SCALING RECIPES
Picture this...
Christmas is fast approaching and over the last year you came across a banger recipe. You’ve made it for your roommates or kids a million times, it’s a guaranteed winner, you know everyone will love it but…
It serves 4 people and you need a lot more or less
It calls for a certain amount of one ingredient but you don’t have enough
And the recipe looks like this:
⅛ tablespoon of salt
7 tablespoons of sugar
15 ml of milk
5 g of butter
⅓ cup of flour
3 eggs*
Alright..so….⅛ multiplied by 9 is….um………...fuck
Girl, you are strong independent woman who don’t need no fractions! Here’s how I approach recipes that will make cooking for the holidays so much easier
Standardize + Convert to Metric
The above recipe has both volume and weight measurements in either imperial or metric - this makes scaling the recipe very tricky! The very first thing you want to do when adjusting a recipe is pick either volume or mass for all of your ingredients AND always, always, always for the love of god convert it to metric
Volume vs. Mass
“Hey Vicki, how do I convert cups to grams?”
“....you don’t”
That was a real question I was asked by someone who worked in food service for a very long time - so don’t worry if you’ve ever wondered that too!

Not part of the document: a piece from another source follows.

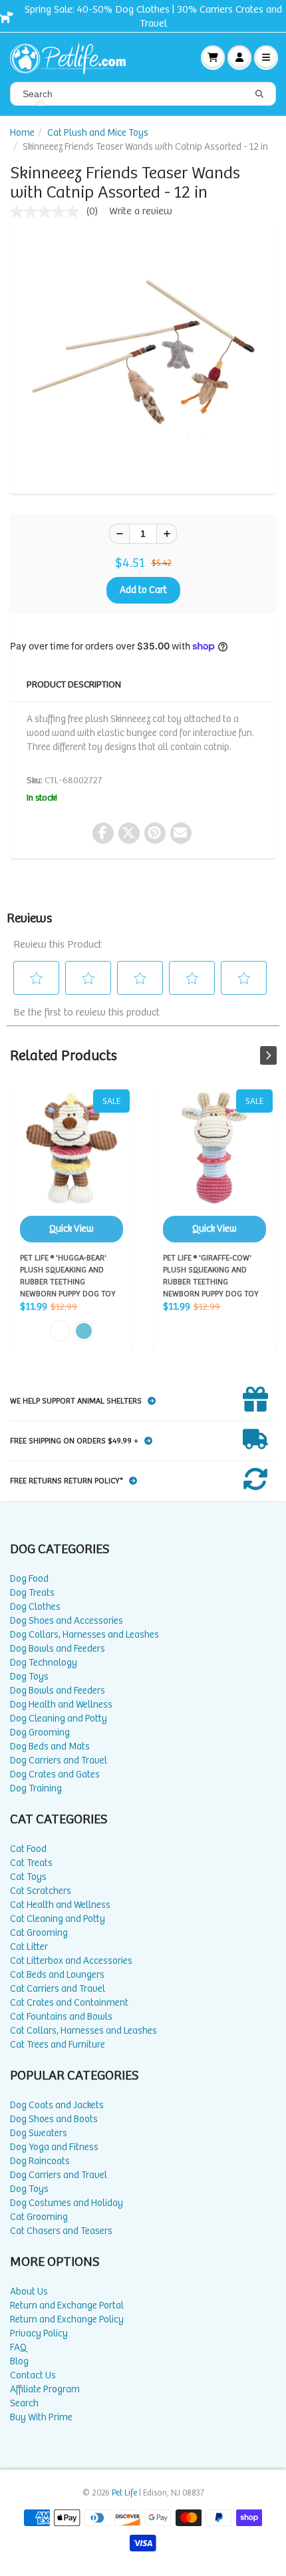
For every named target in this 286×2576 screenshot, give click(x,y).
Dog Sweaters (38, 2133)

Volume (measured with ml, cups or table/teaspoons) is how much space an ingredient takes up while Mass (grams, kilos, ounces or pounds) is how much matter it contains.
In simpler terms: Would a cup of feathers weigh the same as a cup of bowling balls?
Obviously not, because bowling balls have more matter than feathers, even when they take up the same amount of space.
MILLILITERS
This method is less precise but all you need a measuring cup, which most people have. One at a time, put your ingredients from your recipe into the measuring cup and jot down the ml amount for each. For oddly shaped objects, try to make them smaller and uniform for a more precise measurement
Grams
This is the best method but you need a kitchen scale. They’re pretty cheap to buy and a great investment. Similar to the volume, put a bowl on your scale and weigh each ingredient from the recipe and record the weight
So now you have a recipe that looks more like this
0.71 g tablespoon of salt
87.5 g tablespoons of sugar
15.5 g of milk
5.0 g of butter
40.0 g of flour
~150g of eggs*
*see my notes on eggs below
Up or Down
The hard part is now done and it’s just some simple math to work out the scaling. I recommend finding the amount for 1 serving to make it even easier - you just need to divide the weights by the number of people it serves to get the per person amount. Once you know how much you need for one person you can multiply it by 2, 50 or 1000 to scale your recipe.
This is also much easier to adjust on the fly - imagine you re-teach yourself how to do math with fractions, struggle through it to find the scale for 14 servings and then oops! We actually need 15...oh wait no, now it’s 11 *eye rolling emoji*
2. Adjusting Based on One Ingredient
It’s the night before the schools bake sale, all the stores are closed, you started to make your recipe and realize you have way less of one ingredient than it calls for. Do you throw up your hands and say screw the children? I mean you could, but there is a way to work this out...
Here’s an example using the recipe from above (I hope this doesn’t give you word problem flashbacks!)
Your recipe calls for 12.5 grams of butter but you only have 10 grams.
How much of the other ingredients do you need? How many people will the new recipe serve?
Here are the steps:
WHAT YOU HAVE / WHAT YOU NEED = CONVERSION RATE
Ex 10 g of butter / 12.5 grams of butter = 0.8
INGREDIENT x CONVERSION RATE = WHAT YOU NEED
Ex. 1.70 grams of salt x 0.8 = 1.36 grams of salt
Go through each ingredient and multiply it by the conversion rate to adjust the full recipe
To find out how many people it will now serve,
ORIGINAL NO. OF SERVINGS x CONVERSION RATE = ADJUSTED NO. OF SERVINGS
Ex Serves 10 people x 0.8 = Will now serve 8 people
Et Voila! You’re adjusted your recipe!
The most important step of this whole process is standardizing and converting to metric and I think this is where people usually get stuck when adjusting recipes. It’s super handy to convert the recipes you use frequently down to their per person, metric measurements to make scaling up or down a breeze.
I hope this helps you out this holiday season!
*A Note on Eggs
These can be tricky when scaling a recipe because
1. They come in set amount (ie you can’t buy ⅓ of an egg)
2. They vary quite a lot in their size because they come out of a chicken’s butt - which is a difficult thing to to standardize. (it’s cloaca technically, which is like a multipurpose butt…birds are fucking weird)
So if your recipe contains eggs here’s how I handle it
If your conversion amount has a decimal round up to the nearest egg.
So if it calls for 1.3 eggs, grab 2 eggs and crack them in a small measuring cup, check the amount (this will vary because of the aforementioned chicken butts) and then here’s how you work out what you need
WHAT YOU NEED / WHAT YOU HAVE = RATE
Ex. 1.3 eggs / 2 eggs = 0.65
RATE * TOTAL MILLILITER AMOUNT OF EGGS = ML AMOUNT YOU NEED
Ex. 0.65 * 90ml of eggs = 58.5 ml
You’ll need 58.5ml of eggs to get 1.3 eggs IF your total amount of eggs is 90ml
The total volume of eggs will vary greatly depending on the size and shape so this is why you need to get the volume or weight of the eggs first!